I documenti pubblicati dalle agenzie istituzionali manifestano diverse carenze circa le forme urbane che si sono sviluppate e trasformate negli ultimi trent’anni. E le proposte legislative, come il DDL sulla riforma urbanistica, sono addirittura pericolose per la tutela del nostro patrimonio poiché lasciando intuire un certo incentivo per progetti criminali privati. Possiamo comprende che al di là della carenza culturale chi ha il potere di decidere preferisce favore un capitalismo da rapina piuttosto che applicare la Costituzione.
 
Dal punto di vista di una politica urbana seria e responsabile, è necessario ampliare i principi di tutela e conservazione ed estenderli a tutta la progettazione urbana, cioè fare l’opposto di quello fatto finora attraverso i piani espansivi per trasformarli in piani rigenerativi. E’ necessario incentivare il sistema dei parchi e ampliare gli ambiti territoriali circa la tutela della biodiversità, portando il concetto di “bio distretto” nelle aree urbane.
 
Solo per l’Italia servirebbero circa 60 miliardi per intervenire e risolvere definitivamente problemi rimasti insoluti negli ultimi quarant’anni, questo solo nelle 26 città in contrazione.
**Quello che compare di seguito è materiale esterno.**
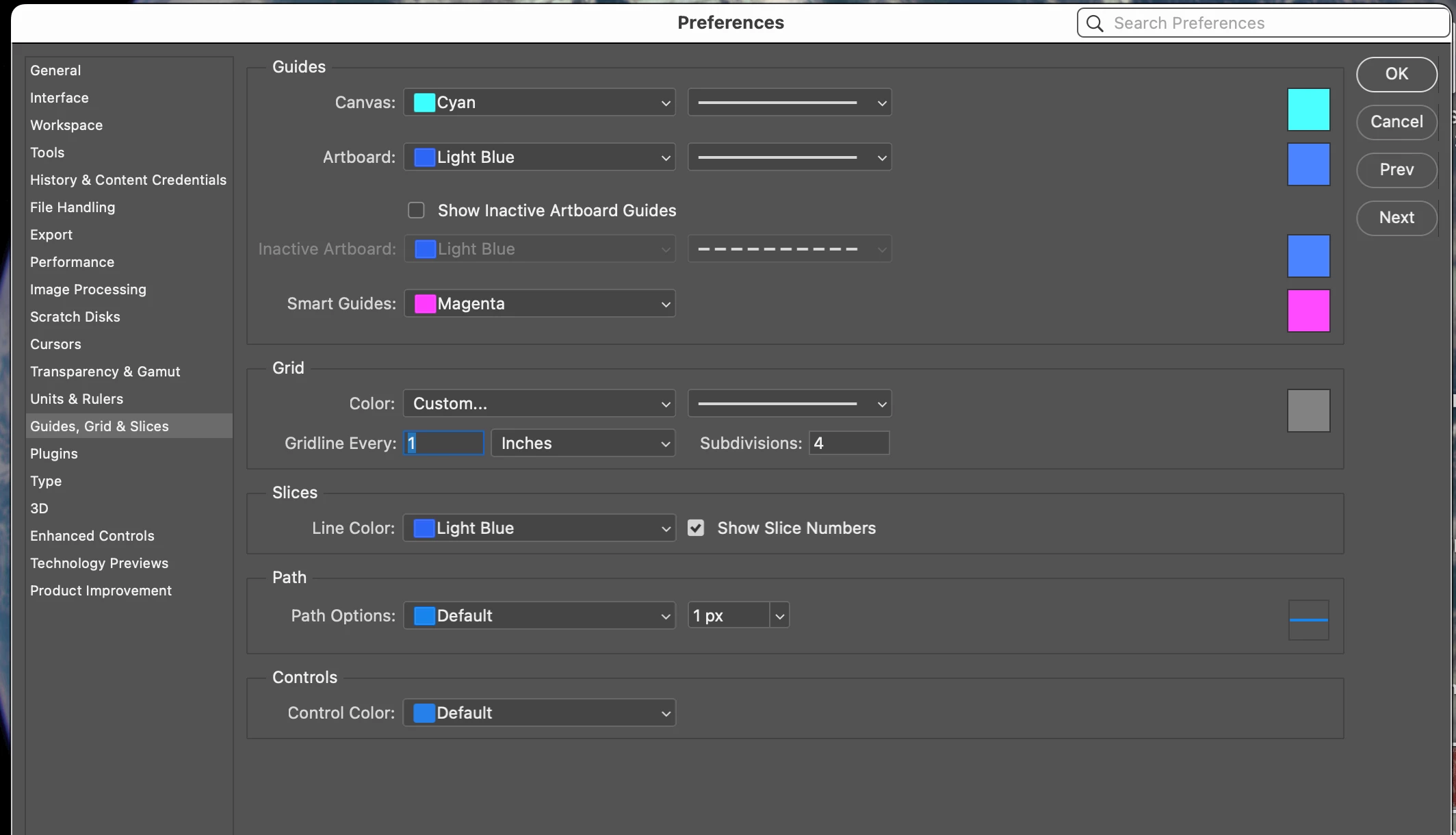Uncheck Show Slice Numbers
Screen dimensions: 1456x835
click(696, 528)
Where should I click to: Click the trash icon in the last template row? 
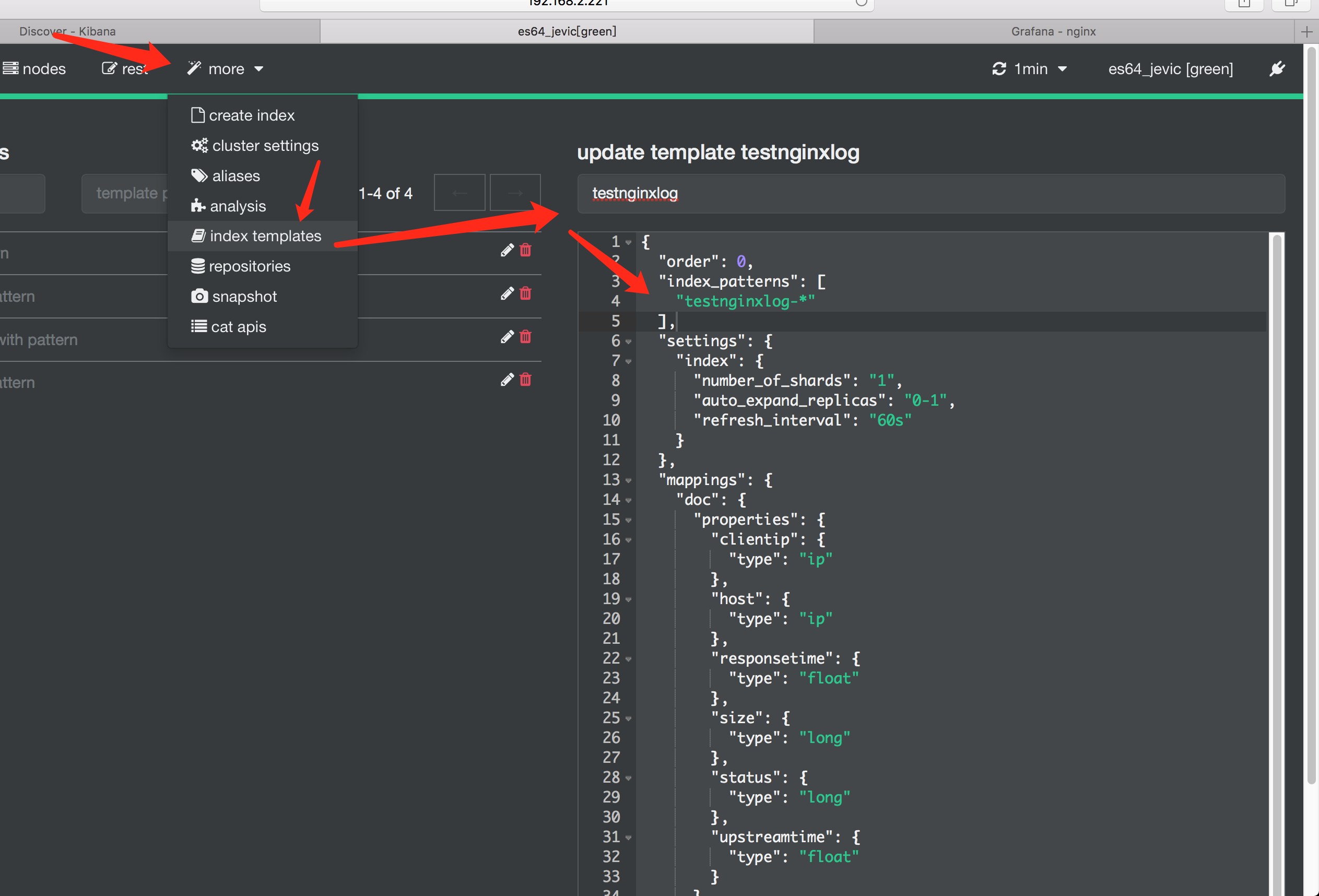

Ovviamente bisogna fissare un orizzonte temporale, ad esempio 20 anni, e distribuire la programmazione economica per gli anni che fissano obiettivi intermedi e a lungo termine.
 
Quest’atteggiamento cambia la politica nazionale ed europea, cambia la visione e costruisce un presente e futuro fatto di prosperità poiché rigenerare i centri urbani per i prossimi 20 anni significa risolvere i problemi occupazionali, riequilibra il rapporto uomo e natura in quanto tutela l’ambiente e favorisce lo sviluppo umano. La cifra di 60 miliardi è solo un’indicazione ricavata da scenari progettuali di rigenerazione, che tengono conto di una certa quantità demolizioni e ricostruzioni; arredo urbano; conservazione; ristrutturazione; riattamento; servizi (verde pubblico, scuola, teatro, biblioteca); sufficienza energetica e mobilità dolce.
 
La cifra può giustamente variare rispetto ai singoli progetti, ma l’indicazione è utile a capire le dimensioni della programmazione economica che si discosta dai ridicoli spiccioli stanziati da una classe dirigente a dir poco, dannosa, inutile e immatura. E’ fondamentale che i cittadini stabiliscano la priorità di riprendersi le città, poiché sono la nostra casa. Bisogna farlo riportando l’architettura e l’urbanistica al centro della politica, come avvenne nel mondo classico della magna Grecia, nel Rinascimento e nell’Ottocento, e stabilire l’uscita dal becero consumismo sostituito dalla cultura e dalla bellezza.